I think it doesn’t get the recognition because it is so prevalent. Also, while in conditions like glaucoma, for example, the end result is blindness, dry eye doesn’t necessarily have that morbidity to it. But what people don’t realise is that life becomes difficult when you are trying to live with dry eye.
It is called ‘dry eye’ but actually, it is an ocular surface condition. People minimise it as ‘it’s only dry eye,’ but it’s not. It affects your tear film and ocular surface – it is much more than dry eye. Perhaps if you don’t suffer from it, or don’t know patients who have suffered from it, you tend to minimise it.
What are the company’s main ambitions for the next 12 months?
In the next year we want to continue to be patient-focused and to increase awareness of dry eye and other eye-related conditions amongst patients. We want to continue to support our practitioners.
Could you tell us three interesting facts about Théa?
- Théa is a pioneer of preservative-free eye drops
- In 2022, Henri Chibret, founder of Laboratoires Théa, received the ‘Spirit of Helen Keller Award’ for contributions to ophthalmology research and the prevention of blindness around the world
- In 2012, the Théa Foundation was established to fight avoidable blindness and support the training of medical personnel in Africa.
What external factors is the company taking into account when planning for the future?
We are in a tough economic environment. We’ve had Brexit, and COVID-19, the cost of goods is going up, and inflation is affecting our patients. As a company, we have a responsibility towards our patients, ourselves and our staff.
I think it is important to educate the patient that buying cheaper is not necessarily cost-effective. The product that doesn’t work, or that is not used, is the most expensive product. The most cost-effective product is the one that works and that they use regularly – that is what they should be looking for.
Patients trust their optometrists to recommend something that is a quality product, has clinical evidence behind it, and that they know works. But sometimes, when a patient is self-selecting, they may not choose a product if they feel it is more expensive. What they don’t realise is that you might be getting more drops per bottle, for example, or that you might not need to use as much of the solution because it is effective.
You took on the country manager role in 2022. What are your focuses for the coming year?
I have been country manager at Théa since June and before that I was head of sales. Overall, I’ve been with Théa for 10 years. It is a wonderful company to work for and I’m truly passionate about our range.
My focus is on supporting health care providers to be able to provide education and knowledge to their patients. I think as we grow as a company, the key is to not forget our customers and patients, and to make sure we are still continuing to develop products that serve patient needs.
The world is moving towards more self-selection and digital, but we can’t forget that the professionals are the professionals.
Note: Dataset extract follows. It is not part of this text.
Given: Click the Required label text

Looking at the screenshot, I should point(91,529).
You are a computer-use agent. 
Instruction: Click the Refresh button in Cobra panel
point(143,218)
We support recommendation through the professional. We think that is what benefits the patient most, because it helps them to understand what their condition is, and gives them the confidence to use quality products. We have to support them to be able to facilitate the journey with the customer. A professional recommendation is what we really believe in.
What would you say is your key message to readers?
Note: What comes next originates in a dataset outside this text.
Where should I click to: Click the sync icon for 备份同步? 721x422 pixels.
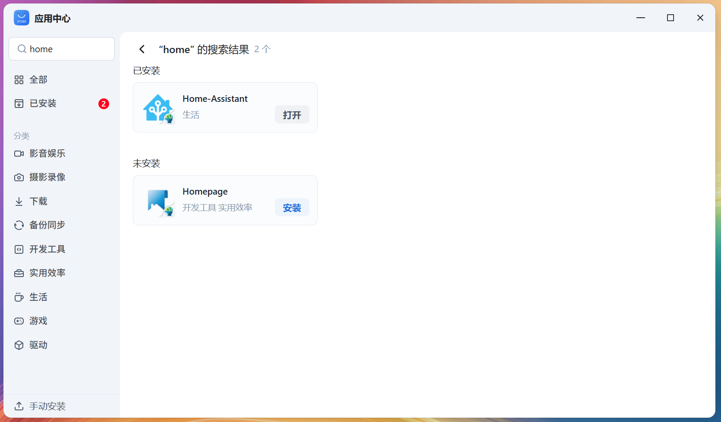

We are 100% dedicated to eye care. The world of optometry is changing, but we will change with it and support healthcare professionals.
Where it all began
Chibret was sent back to France for treatment and sought out Professors Galezowsky and De Wecker amongst Parisian ophthalmology clinics.
Sheema Mustahsin explained: “He said that, if his sight could be saved, he would dedicate his life to ophthalmology. That is what he did.”
In 1875, he returned to Auvergne in Cantal, France, where his family originated, and opened an ophthalmology consultancy.